OPSO means Overlapping-Pairs-Sparse-Occupancy. The OPSO test considers 2-letter words from an alphabet of 1024 letters. Each letter is determined by a specified ten bits from a 32-bit integer in the sequence to be tested. OPSO generates 2^21 (overlapping) 2-letter words (from 2^21+1 "keystrokes") and counts the number of missing words---that is 2-letter words which do not appear in the entire sequence. That count should be very close to normally distributed with mean 141,909, sigma 290. Thus (missingwrds-141909)/290 should be a standard normal variable. The OPSO test takes 32 bits at a time from the test file and uses a designated set of ten consecutive bits.
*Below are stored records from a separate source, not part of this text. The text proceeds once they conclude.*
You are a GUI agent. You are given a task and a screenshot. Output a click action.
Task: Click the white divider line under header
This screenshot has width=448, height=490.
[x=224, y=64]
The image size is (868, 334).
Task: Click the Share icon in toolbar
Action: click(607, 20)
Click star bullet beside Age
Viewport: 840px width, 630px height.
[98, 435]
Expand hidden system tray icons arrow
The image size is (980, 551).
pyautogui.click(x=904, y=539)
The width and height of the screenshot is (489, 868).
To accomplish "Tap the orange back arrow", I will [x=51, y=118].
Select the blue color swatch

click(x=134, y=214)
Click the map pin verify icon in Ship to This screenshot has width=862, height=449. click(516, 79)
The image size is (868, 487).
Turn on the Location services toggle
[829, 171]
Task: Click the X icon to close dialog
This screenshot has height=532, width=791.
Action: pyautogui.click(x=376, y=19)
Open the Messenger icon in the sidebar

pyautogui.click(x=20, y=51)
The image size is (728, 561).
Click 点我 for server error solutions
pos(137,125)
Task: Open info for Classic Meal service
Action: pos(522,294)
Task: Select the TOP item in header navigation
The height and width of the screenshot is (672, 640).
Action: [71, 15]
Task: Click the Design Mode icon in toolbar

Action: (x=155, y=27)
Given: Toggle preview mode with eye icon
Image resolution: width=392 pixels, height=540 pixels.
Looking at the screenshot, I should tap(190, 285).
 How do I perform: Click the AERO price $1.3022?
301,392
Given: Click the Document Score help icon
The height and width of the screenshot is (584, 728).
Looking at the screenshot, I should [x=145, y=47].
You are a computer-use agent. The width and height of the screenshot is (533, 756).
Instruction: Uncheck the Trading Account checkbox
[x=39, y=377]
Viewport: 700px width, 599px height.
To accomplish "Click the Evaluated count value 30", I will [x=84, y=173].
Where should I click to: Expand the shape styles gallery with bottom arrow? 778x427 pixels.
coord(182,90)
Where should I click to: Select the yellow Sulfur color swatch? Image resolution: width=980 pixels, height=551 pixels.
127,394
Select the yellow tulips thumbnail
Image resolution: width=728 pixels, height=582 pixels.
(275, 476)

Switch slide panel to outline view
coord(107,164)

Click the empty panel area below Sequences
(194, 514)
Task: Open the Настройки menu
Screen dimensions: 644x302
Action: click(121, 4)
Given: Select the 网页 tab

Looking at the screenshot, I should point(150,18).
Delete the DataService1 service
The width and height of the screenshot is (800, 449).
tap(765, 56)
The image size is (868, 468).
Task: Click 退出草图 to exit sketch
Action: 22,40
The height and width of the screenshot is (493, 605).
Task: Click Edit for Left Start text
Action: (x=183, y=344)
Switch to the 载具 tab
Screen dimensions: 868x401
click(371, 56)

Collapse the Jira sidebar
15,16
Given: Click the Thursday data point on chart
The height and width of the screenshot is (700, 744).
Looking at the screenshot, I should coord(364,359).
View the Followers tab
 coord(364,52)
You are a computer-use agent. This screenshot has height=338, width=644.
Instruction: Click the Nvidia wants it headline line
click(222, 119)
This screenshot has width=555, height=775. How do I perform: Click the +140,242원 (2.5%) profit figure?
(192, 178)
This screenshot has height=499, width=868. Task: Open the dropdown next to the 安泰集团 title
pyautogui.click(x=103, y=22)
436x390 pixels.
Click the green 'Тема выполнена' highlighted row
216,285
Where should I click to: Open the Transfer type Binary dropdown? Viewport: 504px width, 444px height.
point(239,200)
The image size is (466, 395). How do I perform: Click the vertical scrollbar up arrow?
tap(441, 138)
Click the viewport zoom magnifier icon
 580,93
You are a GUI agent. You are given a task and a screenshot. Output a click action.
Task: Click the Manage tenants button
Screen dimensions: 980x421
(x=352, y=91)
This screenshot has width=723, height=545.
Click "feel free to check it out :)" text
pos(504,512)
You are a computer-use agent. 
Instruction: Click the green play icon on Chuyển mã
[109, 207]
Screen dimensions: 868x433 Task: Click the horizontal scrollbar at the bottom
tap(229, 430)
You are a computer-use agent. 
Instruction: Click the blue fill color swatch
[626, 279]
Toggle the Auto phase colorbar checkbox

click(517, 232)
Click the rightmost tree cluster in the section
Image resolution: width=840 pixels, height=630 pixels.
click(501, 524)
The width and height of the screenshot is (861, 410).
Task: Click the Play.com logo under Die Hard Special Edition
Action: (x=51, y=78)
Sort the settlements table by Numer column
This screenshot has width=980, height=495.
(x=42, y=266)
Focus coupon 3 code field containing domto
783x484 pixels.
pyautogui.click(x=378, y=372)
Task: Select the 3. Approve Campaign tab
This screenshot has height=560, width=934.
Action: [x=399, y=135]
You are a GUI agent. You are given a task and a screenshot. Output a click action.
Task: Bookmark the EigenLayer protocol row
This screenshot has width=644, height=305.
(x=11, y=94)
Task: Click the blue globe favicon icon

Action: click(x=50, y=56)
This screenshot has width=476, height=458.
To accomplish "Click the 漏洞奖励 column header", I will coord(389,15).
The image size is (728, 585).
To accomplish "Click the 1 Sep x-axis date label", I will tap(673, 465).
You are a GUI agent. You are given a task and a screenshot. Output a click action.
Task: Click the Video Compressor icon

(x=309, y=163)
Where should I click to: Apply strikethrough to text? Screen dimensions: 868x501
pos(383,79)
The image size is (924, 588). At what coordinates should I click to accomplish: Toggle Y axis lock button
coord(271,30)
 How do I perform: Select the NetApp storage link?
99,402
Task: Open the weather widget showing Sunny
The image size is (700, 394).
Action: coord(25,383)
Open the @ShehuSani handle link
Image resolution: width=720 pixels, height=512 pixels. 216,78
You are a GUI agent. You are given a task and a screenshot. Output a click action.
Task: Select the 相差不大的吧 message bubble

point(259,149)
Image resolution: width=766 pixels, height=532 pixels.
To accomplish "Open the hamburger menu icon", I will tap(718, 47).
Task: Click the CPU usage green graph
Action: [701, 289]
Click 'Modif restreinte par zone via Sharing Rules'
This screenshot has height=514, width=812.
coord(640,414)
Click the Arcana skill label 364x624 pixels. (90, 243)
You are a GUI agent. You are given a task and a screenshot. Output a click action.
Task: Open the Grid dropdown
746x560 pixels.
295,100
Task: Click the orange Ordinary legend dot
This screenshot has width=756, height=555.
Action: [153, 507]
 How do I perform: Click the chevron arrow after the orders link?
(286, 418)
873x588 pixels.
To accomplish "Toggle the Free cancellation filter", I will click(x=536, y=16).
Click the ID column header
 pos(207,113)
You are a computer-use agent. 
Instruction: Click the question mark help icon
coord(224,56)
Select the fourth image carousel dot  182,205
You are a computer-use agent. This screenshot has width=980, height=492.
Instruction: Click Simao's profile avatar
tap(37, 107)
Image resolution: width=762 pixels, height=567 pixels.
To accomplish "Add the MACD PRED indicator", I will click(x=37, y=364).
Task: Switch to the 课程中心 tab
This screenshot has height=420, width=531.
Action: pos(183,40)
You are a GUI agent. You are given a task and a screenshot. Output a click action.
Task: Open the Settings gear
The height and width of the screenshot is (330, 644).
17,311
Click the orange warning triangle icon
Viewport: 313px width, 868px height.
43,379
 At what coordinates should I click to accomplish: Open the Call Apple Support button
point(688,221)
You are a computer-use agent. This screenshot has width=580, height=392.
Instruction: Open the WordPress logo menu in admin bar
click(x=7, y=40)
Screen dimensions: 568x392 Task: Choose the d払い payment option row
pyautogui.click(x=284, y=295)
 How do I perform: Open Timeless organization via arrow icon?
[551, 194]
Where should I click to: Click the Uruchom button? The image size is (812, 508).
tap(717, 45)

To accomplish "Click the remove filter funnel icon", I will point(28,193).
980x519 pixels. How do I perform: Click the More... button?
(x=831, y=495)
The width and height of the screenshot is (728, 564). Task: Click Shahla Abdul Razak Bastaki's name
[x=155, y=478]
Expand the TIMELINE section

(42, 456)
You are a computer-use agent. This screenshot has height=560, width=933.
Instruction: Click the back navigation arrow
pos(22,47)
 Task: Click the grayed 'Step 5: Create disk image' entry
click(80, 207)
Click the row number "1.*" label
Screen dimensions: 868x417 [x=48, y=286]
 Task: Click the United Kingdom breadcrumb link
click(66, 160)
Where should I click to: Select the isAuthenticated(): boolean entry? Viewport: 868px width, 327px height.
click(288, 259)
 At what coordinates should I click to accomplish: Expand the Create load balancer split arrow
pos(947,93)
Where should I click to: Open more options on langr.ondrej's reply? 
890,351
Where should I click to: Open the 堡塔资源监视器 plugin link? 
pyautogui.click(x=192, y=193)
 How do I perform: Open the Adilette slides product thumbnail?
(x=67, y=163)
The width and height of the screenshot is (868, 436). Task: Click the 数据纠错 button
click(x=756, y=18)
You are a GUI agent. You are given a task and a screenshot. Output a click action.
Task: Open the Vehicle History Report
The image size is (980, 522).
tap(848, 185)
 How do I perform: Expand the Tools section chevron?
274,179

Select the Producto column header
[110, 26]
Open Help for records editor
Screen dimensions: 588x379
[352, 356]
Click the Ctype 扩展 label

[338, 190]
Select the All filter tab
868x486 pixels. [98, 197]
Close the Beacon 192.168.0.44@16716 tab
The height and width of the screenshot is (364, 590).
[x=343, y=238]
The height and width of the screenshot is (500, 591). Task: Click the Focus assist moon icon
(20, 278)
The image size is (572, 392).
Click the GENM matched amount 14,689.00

It then restarts the file for the next designated 10 bits, and so on.

OverlappingQuadruplesSparseOccupancy test extends OverlappingPairsSparseOccupancy

with bits_pl = 5 std = 295.0 OQSO means Overlapping-Quadruples-Sparse-Occupancy. The test OQSO is similar, except that it considers 4-letter words from an alphabet of 32 letters, each letter determined by a designated string of 5 consecutive bits from the test file, elements of which are assumed 32-bit random integers. The mean number of missing words in a sequence of 2^21 four- letter words, (2^21+3 "keystrokes"), is again 141909, with sigma = 295. The mean is based on theory; sigma comes from extensive simulation.

Run test

This is the Runs Test. It counts runs up, and runs down, in a sequence of uniform [0,1) variables, obtained by floating- the 32-bit integers in the specified file. This example shows how runs are counted: .123,.357,.789,.425,.224,.416,.95 contains an up-run of length 3, a down-run of length 2 and an up-run of (at least) 2, depending on the next values. The covariance matrices for the runs-up and runs-down are well known, leading to chisquare tests for quadratic forms in the weak inverses of the covariance matrices. Runs are counted for sequences of length 10,000. This is done ten times. Then another three sets of ten.

Squeeze test

This is the Squeeze Test. Random integers are floated to get uniforms on [0,1). Starting with k=2^31-1=2147483647, the test finds j, the number of iterations necessary to reduce k to 1, using the reduction k=ceiling(k*U), with U provided by floating integers from the file being tested. Such j's are found 100,000 times, then counts for the number of times j was <=6,7,...,47,>=48 are used to provide a chi-square test for cell frequencies.

View Class Hierarchy [new window] page for all packages, plus a hierarchy for each package.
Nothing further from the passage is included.